#### Source information

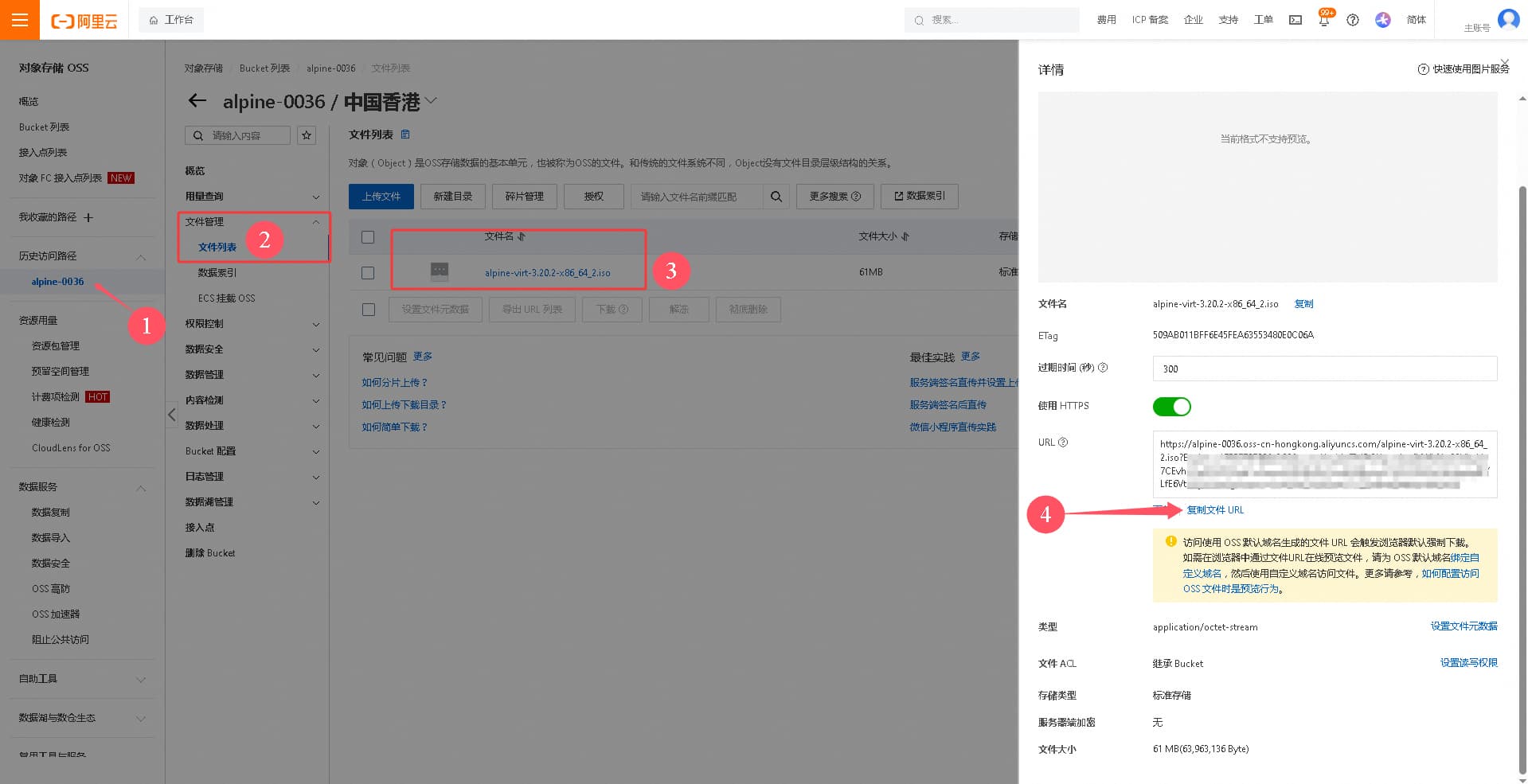Click the user avatar icon at top right
The height and width of the screenshot is (784, 1528).
[x=1508, y=19]
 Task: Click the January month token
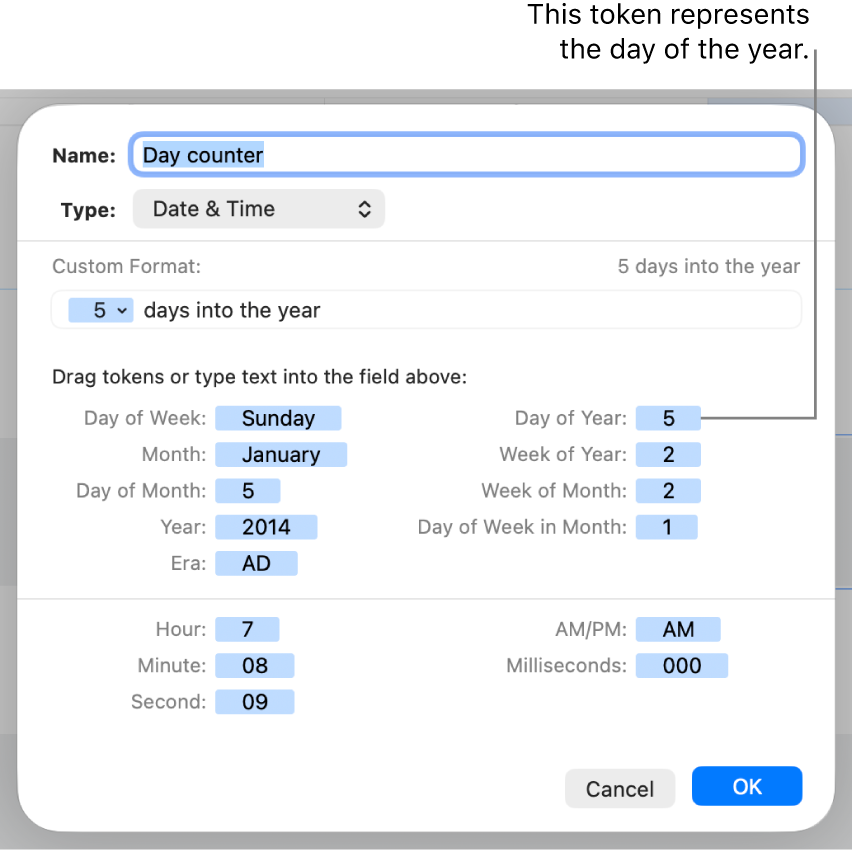(281, 454)
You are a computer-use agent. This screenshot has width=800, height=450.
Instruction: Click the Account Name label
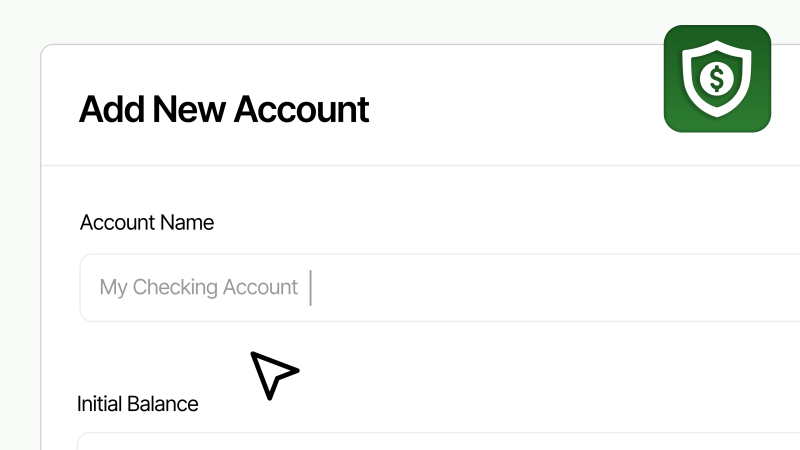[147, 222]
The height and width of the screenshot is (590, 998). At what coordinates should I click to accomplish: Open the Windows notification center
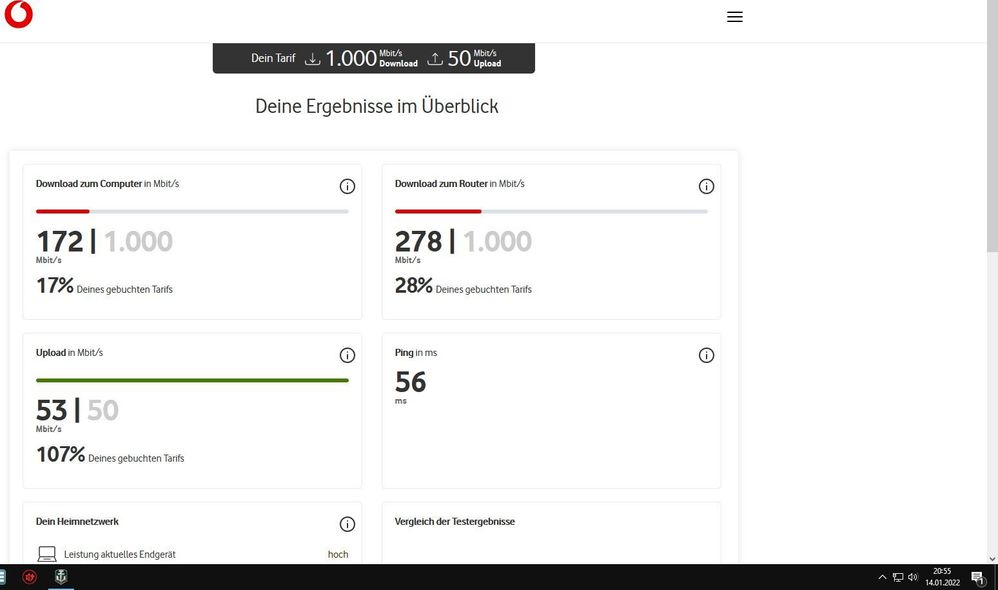[x=978, y=578]
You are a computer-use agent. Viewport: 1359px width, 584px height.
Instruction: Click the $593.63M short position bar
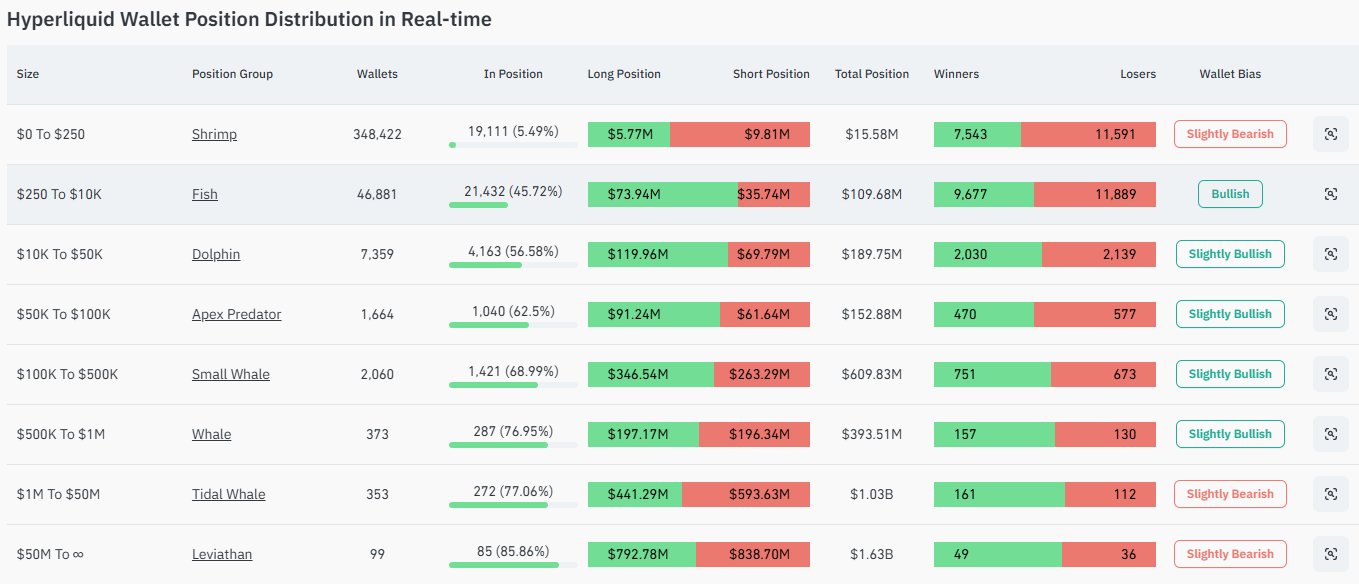[x=745, y=494]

########

Task instructions: The word "computer" appears in some lines above. Return every one of those lines.

Exercise answer:
You are a computer-use agent. This screenshot has width=800, height=450.
You are a computer-use agent. Viewport: 1359px width, 584px height.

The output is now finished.